EXERCISE SET |
A. According to the article on China's stock rally, by what percentage did the Shenzhen index climb on Monday?
B. Carry on the article on China's stock rally, beginning after its last sentence.

SOURCE EXTRACT |
━━━━━━
Chinese stocks surged to their largest single-day gains in 16 years on Monday, with domestic A-shares reaching record turnover levels, as investors rushed to capitalize on a strong rally driven by Beijing's latest round of stimulus measures.
The CSI300 blue-chip index is now up nearly 30% from its February trough, which by some market definitions suggests it is in a bull market, but much of the gains have happened very quickly and over a few sessions since last week.
Many traders, fearing they may miss out on the upsurge ahead of a week-long holiday starting on Tuesday, helped lift the CSI300 index 8.5% at the close, taking its five-day gain to over 25% – the strongest on record.
The broader Shanghai Composite Index meanwhile recorded a total turnover of 1.17 trillion yuan ($166.84 billion) and surged 8.1%.
That took its five-day gains since last Tuesday, when Beijing began rolling out stimulus measures to arrest a slowdown in the broader economy, to 21.4%, the strongest since 1996.
It was also the best single-day percentage gain for both the CSI and SSEC indexes since 2008.
Similarly, the smaller Shenzhen index soared 11% and recorded a turnover of 1.4 trillion yuan.
The blistering rally in Chinese stocks has come on the back of last week's most aggressive stimulus measures announced by Beijing since the pandemic – ranging from outsized rate cuts to fiscal support – in an attempt to shore up its ailing economy.
Particularly in a boost for stocks, the People's Bank of China (PBOC) also introduced two fresh tools to shore up the capital market, one of which includes a swap program allowing funds, insurers, and brokers easier access to funding in order to buy stocks.
That lit a fire under beaten-down Chinese equities that had been languishing near multi-year lows as recently as early this month, as investors fretted over China's growth prospects.
"It's really a big turnaround. The policies are so intensive. We have never seen such clear instruction to stop housing prices declining and support the stock market," said Dickie Wong, executive director of research at Kingston Securities.
"Many foreign investors are afraid of missing out, local retail investors are asking me what they should add to, institutional investors are rushing to the market to catch up, and the large inflows have pushed the Hang Seng Index up to 21,000."
Hong Kong's Hang Seng Index, which advanced 2.4% on Monday, is now up roughly 24% for the year, dethroning Taiwan to become Asia's best-performing stock market.
Adding to the positive momentum was news on Sunday from China's central bank saying that it would tell banks to lower mortgage rates for existing home loans before Oct. 31, as part of sweeping policies to support the country's beleaguered property market.
The teetering sector has long accounted for around a quarter of gross domestic product and experienced dazzling growth for two decades.
However, a years-long housing slump has become a major impediment to growth as the country's leadership eyes a target of around 5% this year – an objective analysts say is optimistic given the many headwinds the economy faces.
On Monday, state news agency Xinhua said that China's six major national commercial banks – including the Industrial and Commercial Bank of China, the Agricultural Bank of China and the Bank of China – had agreed to "adjust" mortgage rates for existing home loans.
━━━━━━
DATA FOR REVIEW |
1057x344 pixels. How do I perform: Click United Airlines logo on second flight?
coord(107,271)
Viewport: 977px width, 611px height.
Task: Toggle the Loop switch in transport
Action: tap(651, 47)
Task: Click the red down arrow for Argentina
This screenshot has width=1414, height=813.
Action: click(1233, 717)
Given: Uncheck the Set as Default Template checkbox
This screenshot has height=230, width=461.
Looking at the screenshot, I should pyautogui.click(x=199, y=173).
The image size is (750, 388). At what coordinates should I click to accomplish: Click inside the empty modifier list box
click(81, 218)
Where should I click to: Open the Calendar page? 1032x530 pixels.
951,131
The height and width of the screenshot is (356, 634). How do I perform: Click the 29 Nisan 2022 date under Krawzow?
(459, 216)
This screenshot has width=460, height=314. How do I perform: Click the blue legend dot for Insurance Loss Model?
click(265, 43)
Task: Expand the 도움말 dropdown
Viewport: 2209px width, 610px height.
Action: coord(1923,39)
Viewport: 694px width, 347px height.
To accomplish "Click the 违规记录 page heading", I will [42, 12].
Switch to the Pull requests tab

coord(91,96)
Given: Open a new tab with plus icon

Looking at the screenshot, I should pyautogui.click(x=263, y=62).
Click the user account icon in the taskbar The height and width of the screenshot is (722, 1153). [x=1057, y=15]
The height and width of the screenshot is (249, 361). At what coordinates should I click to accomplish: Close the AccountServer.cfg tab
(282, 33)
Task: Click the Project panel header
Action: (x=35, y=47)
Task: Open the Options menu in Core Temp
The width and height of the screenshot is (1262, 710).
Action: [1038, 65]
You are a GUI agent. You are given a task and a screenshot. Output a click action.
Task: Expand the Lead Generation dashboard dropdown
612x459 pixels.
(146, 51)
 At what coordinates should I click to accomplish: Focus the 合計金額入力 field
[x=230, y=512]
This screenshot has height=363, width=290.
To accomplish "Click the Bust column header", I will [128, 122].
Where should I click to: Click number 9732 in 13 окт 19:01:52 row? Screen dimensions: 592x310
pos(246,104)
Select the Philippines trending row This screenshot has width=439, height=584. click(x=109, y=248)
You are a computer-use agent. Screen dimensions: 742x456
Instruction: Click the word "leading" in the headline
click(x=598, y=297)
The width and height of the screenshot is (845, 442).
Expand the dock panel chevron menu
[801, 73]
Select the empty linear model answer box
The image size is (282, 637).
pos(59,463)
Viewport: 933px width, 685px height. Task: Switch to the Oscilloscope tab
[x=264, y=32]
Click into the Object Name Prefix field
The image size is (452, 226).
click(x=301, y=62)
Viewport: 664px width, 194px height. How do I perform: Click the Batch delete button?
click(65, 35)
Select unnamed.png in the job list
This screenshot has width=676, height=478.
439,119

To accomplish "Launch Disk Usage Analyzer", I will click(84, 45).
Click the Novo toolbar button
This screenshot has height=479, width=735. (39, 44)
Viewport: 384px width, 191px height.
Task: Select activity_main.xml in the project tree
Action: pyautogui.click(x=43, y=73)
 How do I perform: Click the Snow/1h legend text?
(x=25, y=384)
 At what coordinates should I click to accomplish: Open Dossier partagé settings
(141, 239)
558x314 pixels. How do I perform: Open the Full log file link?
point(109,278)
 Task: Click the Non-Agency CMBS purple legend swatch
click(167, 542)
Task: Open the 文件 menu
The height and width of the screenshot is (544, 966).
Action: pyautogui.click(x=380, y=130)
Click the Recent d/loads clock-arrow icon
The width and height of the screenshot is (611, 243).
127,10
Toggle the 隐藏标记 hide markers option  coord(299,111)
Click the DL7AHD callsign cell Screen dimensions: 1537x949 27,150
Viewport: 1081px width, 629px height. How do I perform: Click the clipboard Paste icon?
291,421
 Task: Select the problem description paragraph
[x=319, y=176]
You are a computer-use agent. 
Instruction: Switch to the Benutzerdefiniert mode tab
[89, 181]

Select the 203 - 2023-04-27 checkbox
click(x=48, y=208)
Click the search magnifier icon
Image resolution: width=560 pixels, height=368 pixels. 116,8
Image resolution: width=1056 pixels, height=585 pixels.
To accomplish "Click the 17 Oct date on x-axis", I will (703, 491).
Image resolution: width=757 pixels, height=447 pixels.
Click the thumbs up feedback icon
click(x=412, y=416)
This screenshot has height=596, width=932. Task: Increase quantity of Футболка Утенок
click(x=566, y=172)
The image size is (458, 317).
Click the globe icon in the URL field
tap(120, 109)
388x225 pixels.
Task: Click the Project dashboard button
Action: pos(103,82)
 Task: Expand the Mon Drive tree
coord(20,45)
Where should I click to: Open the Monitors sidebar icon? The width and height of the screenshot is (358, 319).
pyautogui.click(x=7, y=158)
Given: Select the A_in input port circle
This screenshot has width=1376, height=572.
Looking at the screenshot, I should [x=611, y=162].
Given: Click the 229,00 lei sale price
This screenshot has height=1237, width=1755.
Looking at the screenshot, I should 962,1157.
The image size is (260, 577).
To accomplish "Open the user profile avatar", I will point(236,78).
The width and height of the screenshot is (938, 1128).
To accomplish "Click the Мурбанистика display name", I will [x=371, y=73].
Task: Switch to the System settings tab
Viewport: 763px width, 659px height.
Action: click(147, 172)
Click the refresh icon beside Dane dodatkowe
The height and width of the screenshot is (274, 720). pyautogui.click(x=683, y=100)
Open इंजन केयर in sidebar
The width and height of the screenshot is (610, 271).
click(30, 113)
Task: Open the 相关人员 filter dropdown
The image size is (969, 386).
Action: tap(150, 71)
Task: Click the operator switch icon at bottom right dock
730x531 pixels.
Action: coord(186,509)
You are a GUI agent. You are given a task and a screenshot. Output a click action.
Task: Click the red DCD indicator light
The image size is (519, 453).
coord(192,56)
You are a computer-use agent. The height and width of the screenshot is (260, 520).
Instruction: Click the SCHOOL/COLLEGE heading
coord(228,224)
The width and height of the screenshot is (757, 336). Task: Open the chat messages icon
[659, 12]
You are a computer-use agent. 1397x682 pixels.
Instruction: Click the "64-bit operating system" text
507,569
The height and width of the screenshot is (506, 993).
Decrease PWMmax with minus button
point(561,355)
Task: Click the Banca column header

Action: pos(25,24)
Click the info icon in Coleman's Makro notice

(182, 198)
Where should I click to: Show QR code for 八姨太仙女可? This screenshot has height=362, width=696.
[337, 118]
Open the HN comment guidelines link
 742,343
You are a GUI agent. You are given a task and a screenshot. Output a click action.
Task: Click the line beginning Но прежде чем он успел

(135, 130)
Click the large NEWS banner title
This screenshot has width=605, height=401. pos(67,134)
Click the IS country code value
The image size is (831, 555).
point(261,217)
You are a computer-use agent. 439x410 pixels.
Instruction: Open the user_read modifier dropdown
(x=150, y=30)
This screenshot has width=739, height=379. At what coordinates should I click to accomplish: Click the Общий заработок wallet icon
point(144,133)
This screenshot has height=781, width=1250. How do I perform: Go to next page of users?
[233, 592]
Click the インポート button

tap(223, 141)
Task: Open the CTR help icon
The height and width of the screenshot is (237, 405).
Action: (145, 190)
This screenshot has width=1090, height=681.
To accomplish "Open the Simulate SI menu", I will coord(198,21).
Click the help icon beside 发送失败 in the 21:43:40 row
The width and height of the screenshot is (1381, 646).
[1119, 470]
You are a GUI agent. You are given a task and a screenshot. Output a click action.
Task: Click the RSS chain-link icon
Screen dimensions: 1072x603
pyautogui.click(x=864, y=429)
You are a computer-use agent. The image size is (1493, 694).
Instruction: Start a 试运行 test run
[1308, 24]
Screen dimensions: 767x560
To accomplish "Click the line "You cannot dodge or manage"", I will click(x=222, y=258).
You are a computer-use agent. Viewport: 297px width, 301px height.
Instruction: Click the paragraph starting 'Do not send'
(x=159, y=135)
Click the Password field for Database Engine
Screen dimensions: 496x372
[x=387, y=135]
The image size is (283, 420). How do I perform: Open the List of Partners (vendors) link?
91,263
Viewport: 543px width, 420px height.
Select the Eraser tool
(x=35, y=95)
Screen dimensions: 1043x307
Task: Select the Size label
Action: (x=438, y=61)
━━━━━━
WRITTEN RESPONSES |
A. 11%

B.
This week will also see three of China's biggest cities ease restrictions to make it easier for people to buy homes.
The southern megacities of Guangzhou and Shenzhen – home to a combined 37 million people – said prospective homebuyers would no longer be vetted for their eligibility.
In the center of Guangzhou, where people were previously barred from owning more than two homes, there will no longer be any restrictions on how many a person can buy, the city said.
And in the eastern economic powerhouse of Shanghai – the country's richest city – authorities said they would lower the minimum down payments on a home to 15% from 20% starting on Tuesday.
Restrictions on people originally hailing from other parts of China on buying homes in the megacities will also be relaxed, the new rules said.
Over 20 cities have abolished home purchase restrictions since the beginning of last year, according to an Agence France-Presse (AFP) tally.
Meng Xiaosu, a former government official dubbed "the father of China's real estate industry" for spearheading the country's property reform policies in the 1990s, said more cities would likely follow suit.
"This is how China can build a new development model for the property sector," he told AFP.
"We are beginning to see the impact on economic development of imposing inappropriate restrictions on the sector."
That catapulted shares of property companies on Monday, with mainland-listed property stocks advancing 8.2%, while the Hang Seng Mainland Properties Index charged 6.4% higher.
Kaisa shares rocketed almost 60%, Sunac up more than 16%, and Fantasia piling on more than 30%.
Investor optimism that the latest measures could help revive China's anemic domestic consumption also lifted shares of consumer staples up 8.8%, its biggest daily percentage gain in 16 years.
For the month, the CSI300 index clocked a gain of 21%, its best performance since December 2014. The Shanghai Composite Index similarly ended September with a 17% increase, its most since April 2015.
The Hang Seng Index had its best month since November 2022 with a 17% rise, after delivering its biggest weekly rise since 1998 last week, and fifth largest in the last half-century.
Mainland financial markets will be closed Oct. 1-7 for National Day holidays.